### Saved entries
****************************************

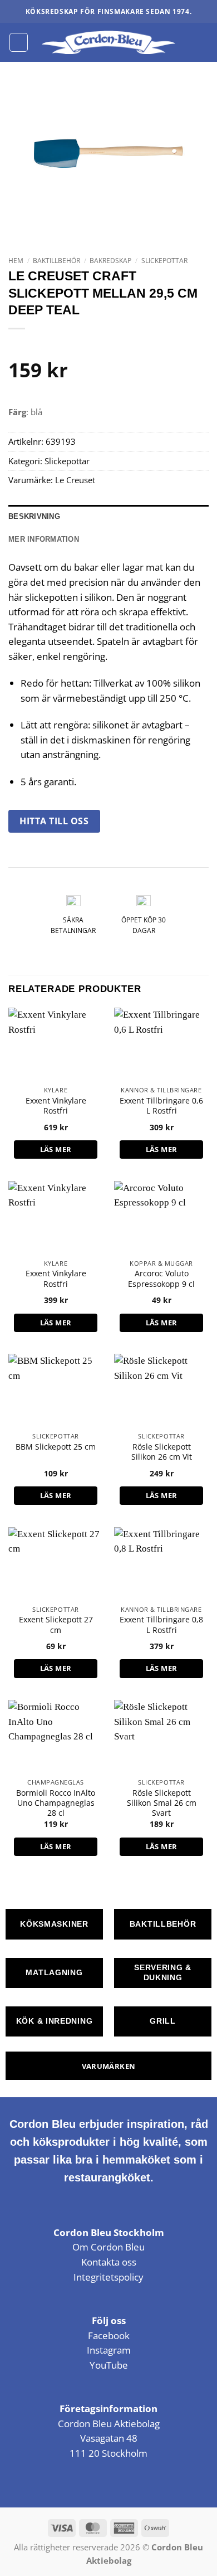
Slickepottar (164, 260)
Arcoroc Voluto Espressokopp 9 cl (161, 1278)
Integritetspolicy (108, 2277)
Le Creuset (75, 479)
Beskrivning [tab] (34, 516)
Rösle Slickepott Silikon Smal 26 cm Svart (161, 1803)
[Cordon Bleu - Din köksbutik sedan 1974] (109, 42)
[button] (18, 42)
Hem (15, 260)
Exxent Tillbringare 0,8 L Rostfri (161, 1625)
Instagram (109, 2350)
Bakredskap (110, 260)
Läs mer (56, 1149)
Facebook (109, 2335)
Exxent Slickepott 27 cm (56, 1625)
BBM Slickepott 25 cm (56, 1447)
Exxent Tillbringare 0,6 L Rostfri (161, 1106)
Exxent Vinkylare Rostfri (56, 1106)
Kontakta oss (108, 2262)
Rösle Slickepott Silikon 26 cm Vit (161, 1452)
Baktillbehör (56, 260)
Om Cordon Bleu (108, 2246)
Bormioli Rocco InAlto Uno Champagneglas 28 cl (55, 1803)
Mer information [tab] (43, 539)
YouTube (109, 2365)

****************************************

### ABOUT THIS EXERCISE
Could you transcribe the records above exactly, leaving every picture out?

### YOUR SOLUTION
Slickepottar (164, 260)
Arcoroc Voluto Espressokopp 9 cl (161, 1278)
Integritetspolicy (108, 2277)
Le Creuset (75, 479)
Beskrivning [tab] (34, 516)
Rösle Slickepott Silikon Smal 26 cm Svart (161, 1803)
[Cordon Bleu - Din köksbutik sedan 1974] (109, 42)
[button] (18, 42)
Hem (15, 260)
Exxent Tillbringare 0,8 L Rostfri (161, 1625)
Instagram (109, 2350)
Bakredskap (110, 260)
Läs mer (56, 1149)
Facebook (109, 2335)
Exxent Slickepott 27 cm (56, 1625)
BBM Slickepott 25 cm (56, 1447)
Exxent Tillbringare 0,6 L Rostfri (161, 1106)
Exxent Vinkylare Rostfri (56, 1106)
Kontakta oss (108, 2262)
Rösle Slickepott Silikon 26 cm Vit (161, 1452)
Baktillbehör (56, 260)
Om Cordon Bleu (108, 2246)
Bormioli Rocco InAlto Uno Champagneglas 28 cl (55, 1803)
Mer information [tab] (43, 539)
YouTube (109, 2365)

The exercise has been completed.